The problem: In the records below, find the line containing "Image resolution: width=800", then copy that line and all lines after it, exactly, omitting every picture.
┌─ Extracted data
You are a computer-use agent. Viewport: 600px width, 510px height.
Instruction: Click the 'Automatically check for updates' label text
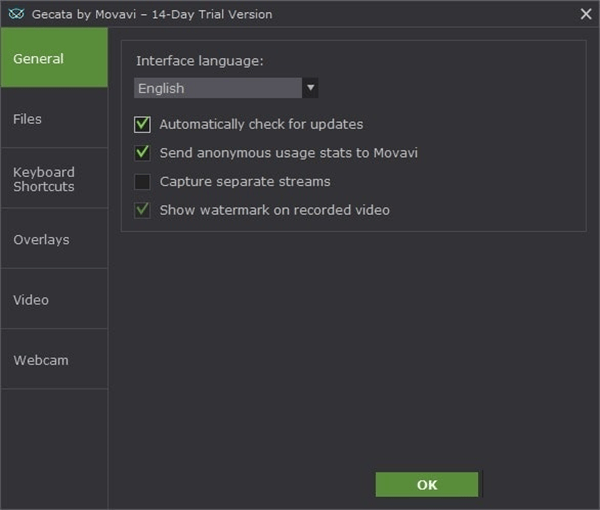pos(261,125)
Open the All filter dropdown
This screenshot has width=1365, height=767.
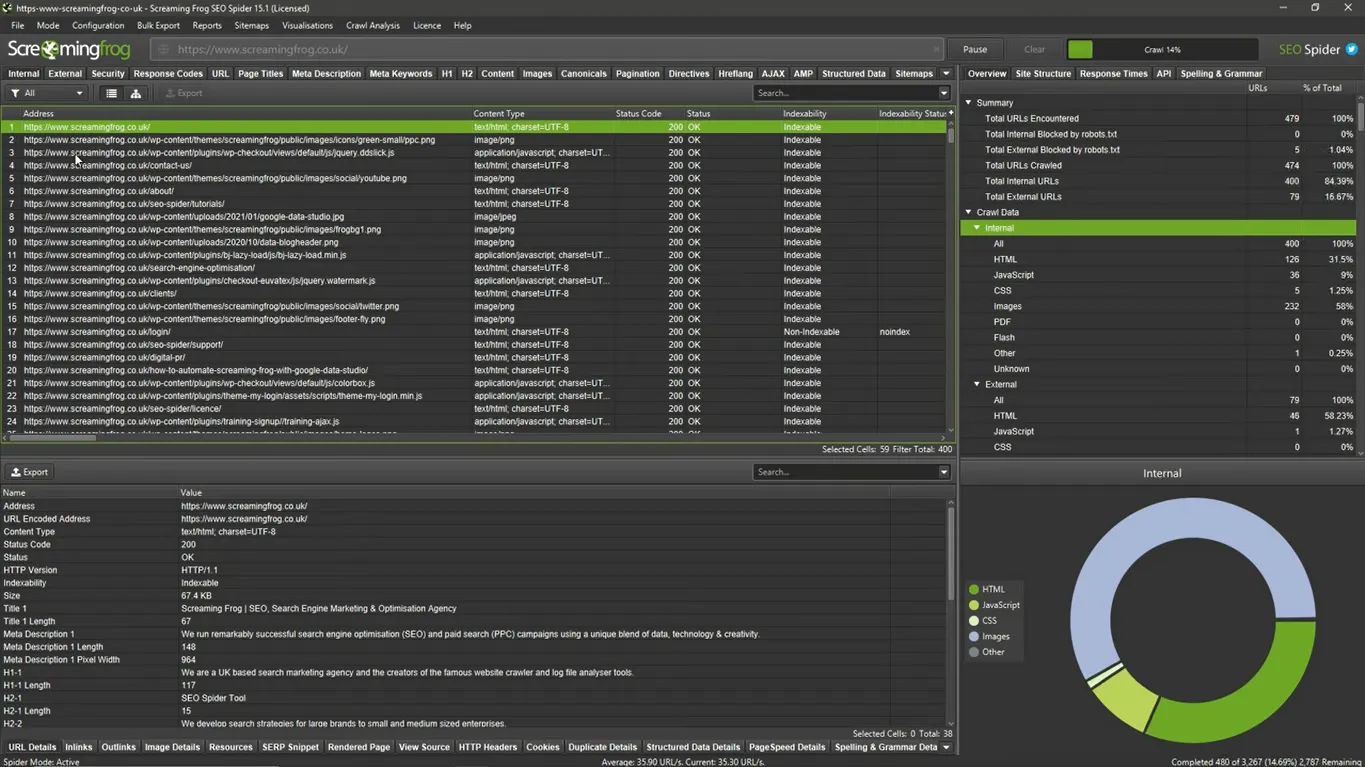tap(47, 93)
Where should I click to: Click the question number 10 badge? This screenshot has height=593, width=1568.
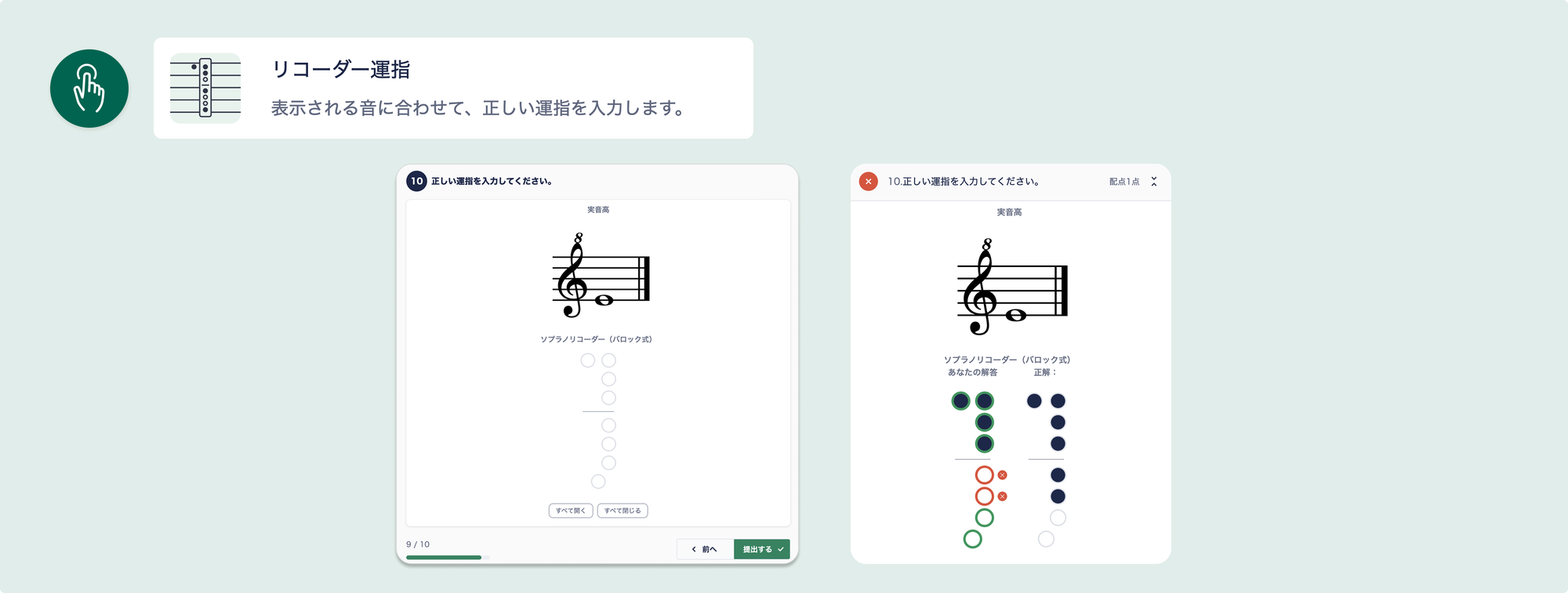point(416,181)
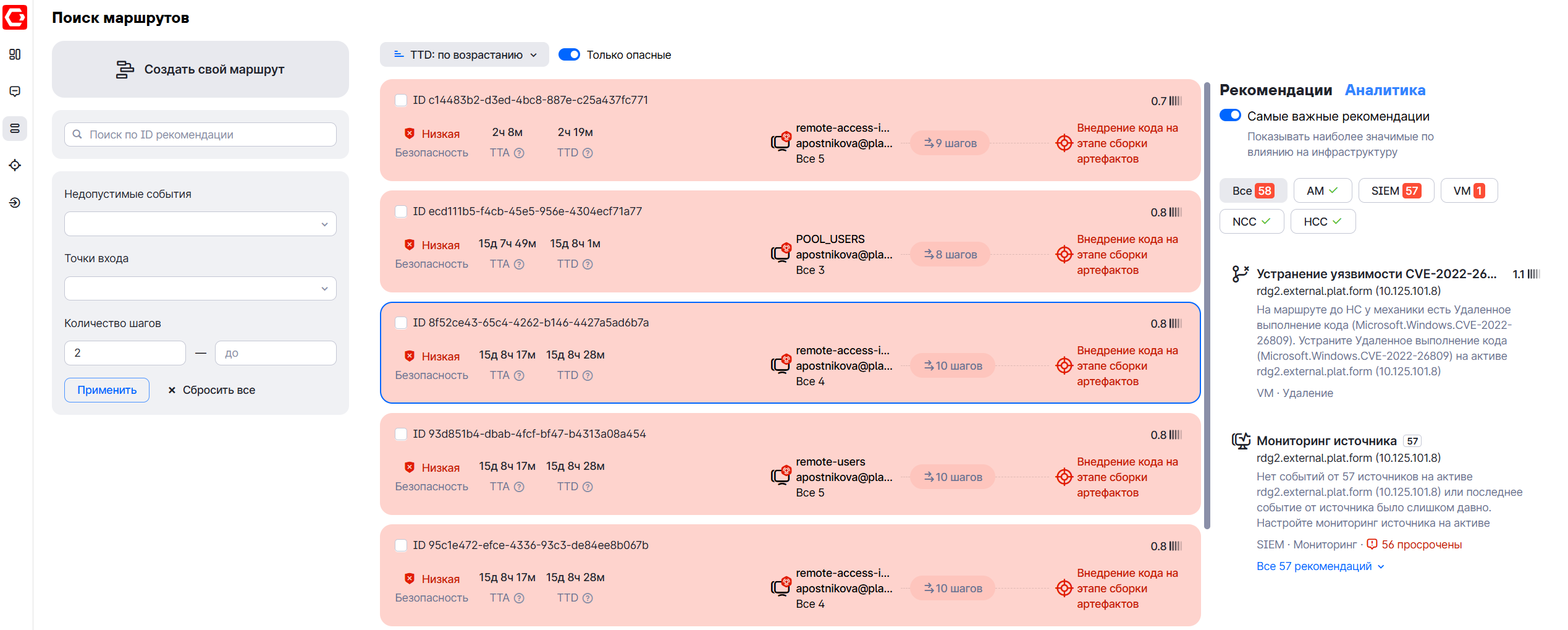Image resolution: width=1568 pixels, height=630 pixels.
Task: Expand the 'Недопустимые события' dropdown
Action: pos(200,224)
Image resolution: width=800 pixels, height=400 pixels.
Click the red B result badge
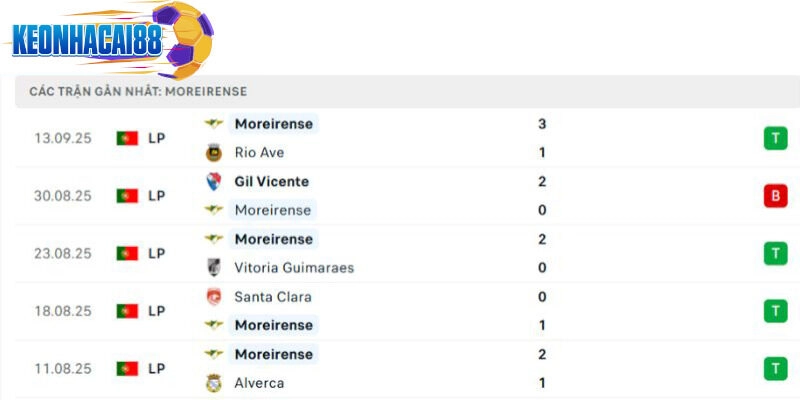coord(775,196)
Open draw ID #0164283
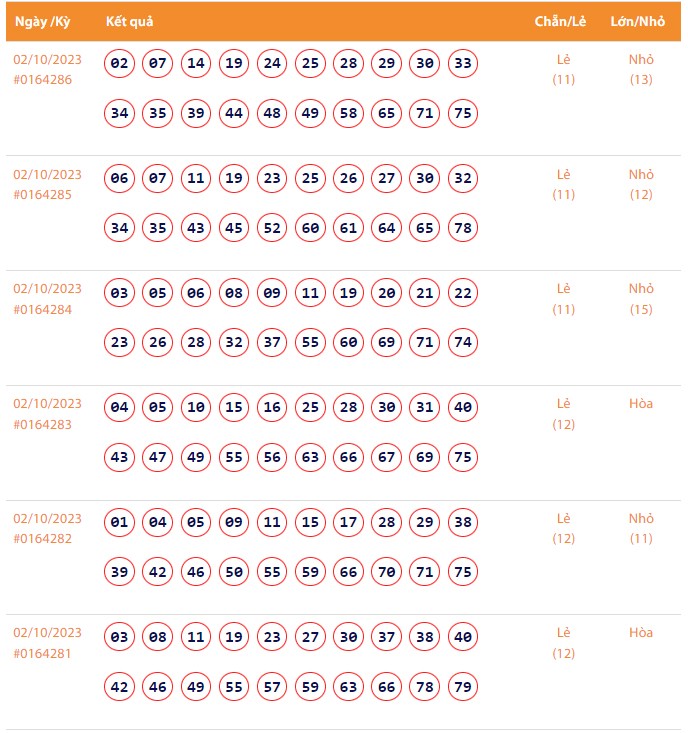The width and height of the screenshot is (688, 733). pos(43,424)
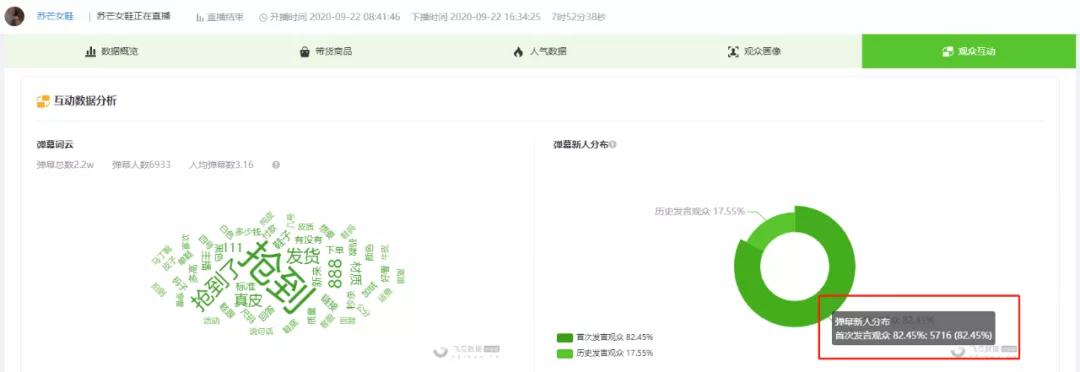
Task: Click the clock icon before 开播时间
Action: pyautogui.click(x=263, y=17)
└─
Problem solution:
Image resolution: width=800 pixels, height=400 pixels.
Click the red B result badge
coord(775,196)
Open draw ID #0164283
The width and height of the screenshot is (688, 733). pos(43,424)
Task: Click the clock icon before 开播时间
Action: pyautogui.click(x=263, y=17)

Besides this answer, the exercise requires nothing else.